Records shown
- - - - - - -

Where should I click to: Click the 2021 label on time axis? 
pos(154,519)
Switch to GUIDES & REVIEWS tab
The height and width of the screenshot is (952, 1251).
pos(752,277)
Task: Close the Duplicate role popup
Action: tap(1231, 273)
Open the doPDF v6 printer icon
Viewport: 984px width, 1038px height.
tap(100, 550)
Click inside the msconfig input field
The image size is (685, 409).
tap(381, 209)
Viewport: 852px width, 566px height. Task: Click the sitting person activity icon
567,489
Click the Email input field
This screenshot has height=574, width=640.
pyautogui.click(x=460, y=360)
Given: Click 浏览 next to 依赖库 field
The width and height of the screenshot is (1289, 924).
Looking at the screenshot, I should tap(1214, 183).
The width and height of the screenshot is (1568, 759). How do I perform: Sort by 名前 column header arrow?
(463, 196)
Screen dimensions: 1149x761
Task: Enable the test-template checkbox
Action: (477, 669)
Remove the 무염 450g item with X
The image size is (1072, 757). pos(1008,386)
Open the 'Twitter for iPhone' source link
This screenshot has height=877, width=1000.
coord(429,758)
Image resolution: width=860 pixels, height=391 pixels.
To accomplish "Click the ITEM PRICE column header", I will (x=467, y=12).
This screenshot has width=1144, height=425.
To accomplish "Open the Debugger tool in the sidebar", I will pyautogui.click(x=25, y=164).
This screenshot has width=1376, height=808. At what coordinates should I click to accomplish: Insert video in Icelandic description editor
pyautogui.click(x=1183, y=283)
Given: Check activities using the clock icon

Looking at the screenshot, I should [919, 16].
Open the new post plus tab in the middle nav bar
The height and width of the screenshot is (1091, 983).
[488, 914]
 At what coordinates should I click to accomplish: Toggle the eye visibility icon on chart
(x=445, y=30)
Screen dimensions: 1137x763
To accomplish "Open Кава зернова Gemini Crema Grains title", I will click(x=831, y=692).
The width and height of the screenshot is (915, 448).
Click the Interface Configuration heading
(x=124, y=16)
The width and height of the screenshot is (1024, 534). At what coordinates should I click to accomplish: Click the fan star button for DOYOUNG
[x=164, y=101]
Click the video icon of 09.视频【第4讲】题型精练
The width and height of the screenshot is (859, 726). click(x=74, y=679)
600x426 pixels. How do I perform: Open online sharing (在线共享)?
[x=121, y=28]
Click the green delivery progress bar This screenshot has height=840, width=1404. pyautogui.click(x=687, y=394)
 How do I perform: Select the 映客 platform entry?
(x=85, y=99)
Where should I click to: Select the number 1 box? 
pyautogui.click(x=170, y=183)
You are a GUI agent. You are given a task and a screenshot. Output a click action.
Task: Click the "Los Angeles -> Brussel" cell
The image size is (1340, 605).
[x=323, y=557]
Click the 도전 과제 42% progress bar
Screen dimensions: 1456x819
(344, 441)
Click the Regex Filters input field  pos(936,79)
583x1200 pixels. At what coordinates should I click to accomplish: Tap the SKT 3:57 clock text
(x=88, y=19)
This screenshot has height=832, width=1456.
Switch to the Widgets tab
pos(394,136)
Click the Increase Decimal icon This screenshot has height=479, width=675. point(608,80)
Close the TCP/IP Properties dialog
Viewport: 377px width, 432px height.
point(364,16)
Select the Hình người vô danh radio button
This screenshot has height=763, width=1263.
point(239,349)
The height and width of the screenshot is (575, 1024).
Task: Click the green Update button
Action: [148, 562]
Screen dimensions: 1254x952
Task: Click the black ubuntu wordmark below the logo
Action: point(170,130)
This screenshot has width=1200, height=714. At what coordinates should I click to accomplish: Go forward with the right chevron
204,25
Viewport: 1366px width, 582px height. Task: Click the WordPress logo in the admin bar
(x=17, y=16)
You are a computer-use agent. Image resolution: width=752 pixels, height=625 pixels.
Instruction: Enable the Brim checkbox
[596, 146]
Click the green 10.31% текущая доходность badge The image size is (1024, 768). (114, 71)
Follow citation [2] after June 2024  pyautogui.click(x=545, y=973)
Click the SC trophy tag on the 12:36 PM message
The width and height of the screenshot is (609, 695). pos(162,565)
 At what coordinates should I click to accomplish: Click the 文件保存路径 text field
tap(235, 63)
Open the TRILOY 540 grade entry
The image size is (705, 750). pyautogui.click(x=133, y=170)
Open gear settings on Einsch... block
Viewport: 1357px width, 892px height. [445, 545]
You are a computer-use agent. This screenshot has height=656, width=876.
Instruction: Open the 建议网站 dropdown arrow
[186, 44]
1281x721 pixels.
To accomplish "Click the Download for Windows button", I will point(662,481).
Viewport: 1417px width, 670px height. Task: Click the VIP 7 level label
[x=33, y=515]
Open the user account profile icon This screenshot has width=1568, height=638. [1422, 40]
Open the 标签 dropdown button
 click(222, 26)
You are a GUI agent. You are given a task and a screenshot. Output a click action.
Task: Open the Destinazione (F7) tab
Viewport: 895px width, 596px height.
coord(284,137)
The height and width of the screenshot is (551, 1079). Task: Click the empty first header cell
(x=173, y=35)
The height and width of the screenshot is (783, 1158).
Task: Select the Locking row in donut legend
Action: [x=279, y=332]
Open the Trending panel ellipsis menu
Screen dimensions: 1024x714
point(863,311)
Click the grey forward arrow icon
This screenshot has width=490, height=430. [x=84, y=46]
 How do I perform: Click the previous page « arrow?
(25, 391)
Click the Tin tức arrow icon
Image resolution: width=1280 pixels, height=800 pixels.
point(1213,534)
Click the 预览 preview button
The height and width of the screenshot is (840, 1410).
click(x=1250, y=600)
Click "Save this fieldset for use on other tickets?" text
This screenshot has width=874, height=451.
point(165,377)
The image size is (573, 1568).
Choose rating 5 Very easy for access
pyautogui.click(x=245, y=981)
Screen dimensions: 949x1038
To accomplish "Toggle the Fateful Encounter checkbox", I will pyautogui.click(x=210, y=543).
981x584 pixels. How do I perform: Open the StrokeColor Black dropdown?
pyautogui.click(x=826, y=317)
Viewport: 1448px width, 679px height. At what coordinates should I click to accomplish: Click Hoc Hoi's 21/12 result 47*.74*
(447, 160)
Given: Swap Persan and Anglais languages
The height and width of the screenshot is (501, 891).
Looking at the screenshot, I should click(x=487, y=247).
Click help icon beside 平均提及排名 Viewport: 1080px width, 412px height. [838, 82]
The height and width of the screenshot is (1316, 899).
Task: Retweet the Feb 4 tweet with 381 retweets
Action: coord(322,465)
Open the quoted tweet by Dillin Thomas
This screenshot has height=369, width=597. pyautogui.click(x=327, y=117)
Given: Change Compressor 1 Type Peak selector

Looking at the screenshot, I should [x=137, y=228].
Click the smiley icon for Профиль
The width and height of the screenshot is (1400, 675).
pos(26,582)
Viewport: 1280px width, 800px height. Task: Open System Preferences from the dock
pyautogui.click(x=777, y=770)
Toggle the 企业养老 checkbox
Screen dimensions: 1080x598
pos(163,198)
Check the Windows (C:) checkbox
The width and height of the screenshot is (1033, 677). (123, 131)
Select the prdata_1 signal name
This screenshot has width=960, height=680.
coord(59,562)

- - - - - - -

Exercise
Ending with the line containing "Open the doPDF v6 printer icon", please print exactly the lines of the material above from its first line onward, and nothing else.

Exercise output
Where should I click to: Click the 2021 label on time axis? 
pos(154,519)
Switch to GUIDES & REVIEWS tab
The height and width of the screenshot is (952, 1251).
pos(752,277)
Task: Close the Duplicate role popup
Action: tap(1231, 273)
Open the doPDF v6 printer icon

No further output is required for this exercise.